## Aim
Copy the material below word for word, starting at the line that contains "This screenshot has height=792, width=1170." and running through its last line, both included. Leave the pictures out of your copy.

(Data for locating words and elements)
■ ■ ■ ■

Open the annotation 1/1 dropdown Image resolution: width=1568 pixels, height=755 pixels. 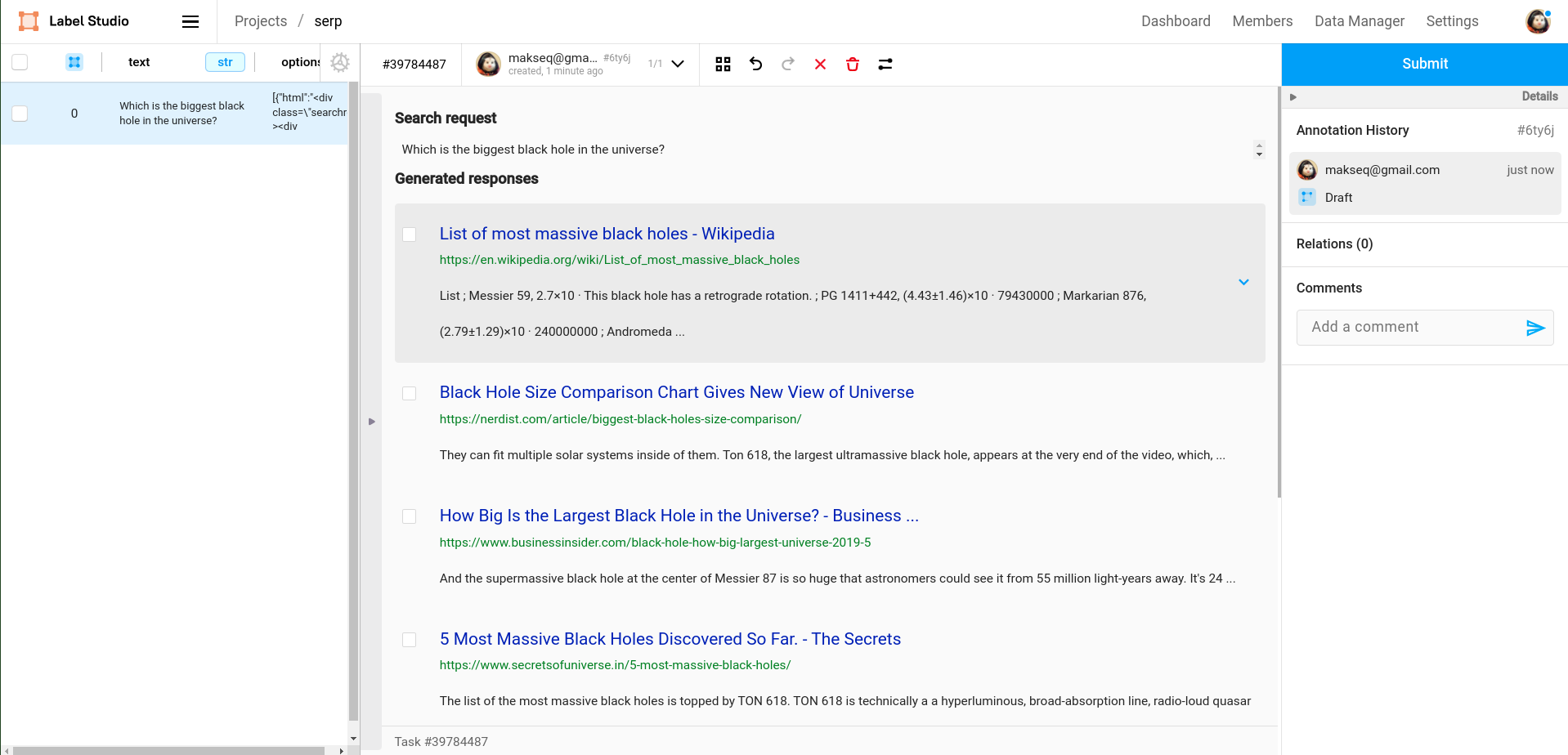[x=677, y=64]
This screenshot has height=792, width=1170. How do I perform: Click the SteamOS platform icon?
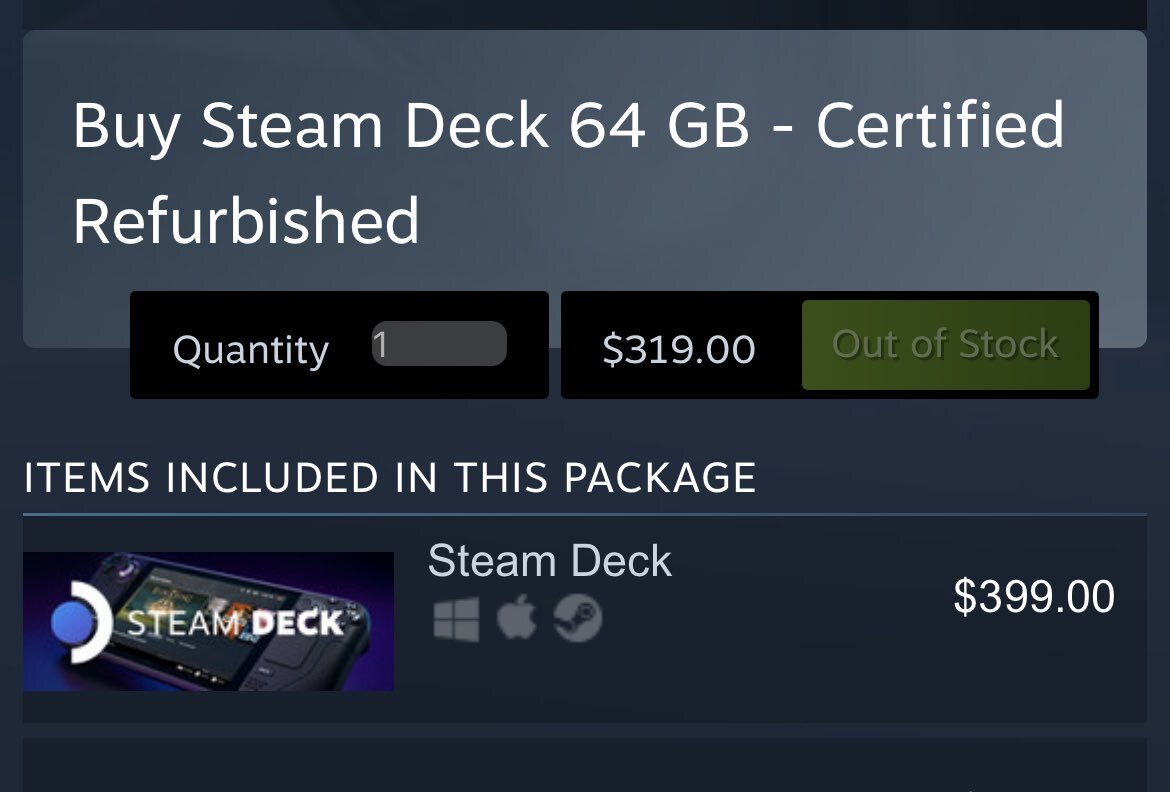578,617
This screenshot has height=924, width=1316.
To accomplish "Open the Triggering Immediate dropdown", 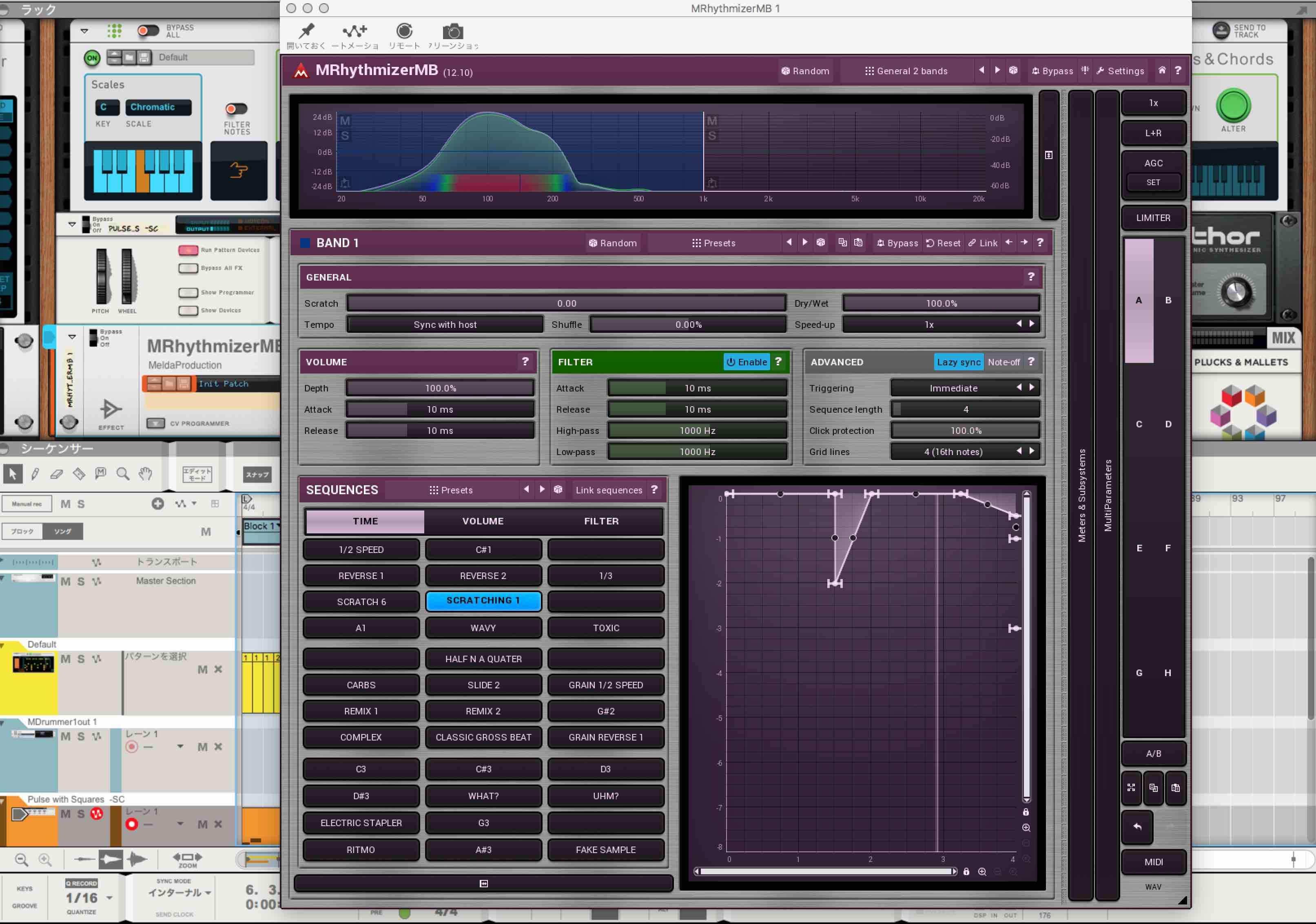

■ ■ ■ ■

## Solution for this exercise
This screenshot has height=792, width=1170. How do I perform: Click the SteamOS platform icon?
578,617
This screenshot has height=924, width=1316.
To accomplish "Open the Triggering Immediate dropdown", 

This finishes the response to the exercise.